• The data:

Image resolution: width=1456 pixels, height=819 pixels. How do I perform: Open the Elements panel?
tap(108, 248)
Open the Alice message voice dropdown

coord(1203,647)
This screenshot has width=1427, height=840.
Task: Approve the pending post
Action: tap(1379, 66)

• Task statement:
An exact repeat of all the entries above is required.

• Result:
Image resolution: width=1456 pixels, height=819 pixels. How do I perform: Open the Elements panel?
tap(108, 248)
Open the Alice message voice dropdown

coord(1203,647)
This screenshot has width=1427, height=840.
Task: Approve the pending post
Action: tap(1379, 66)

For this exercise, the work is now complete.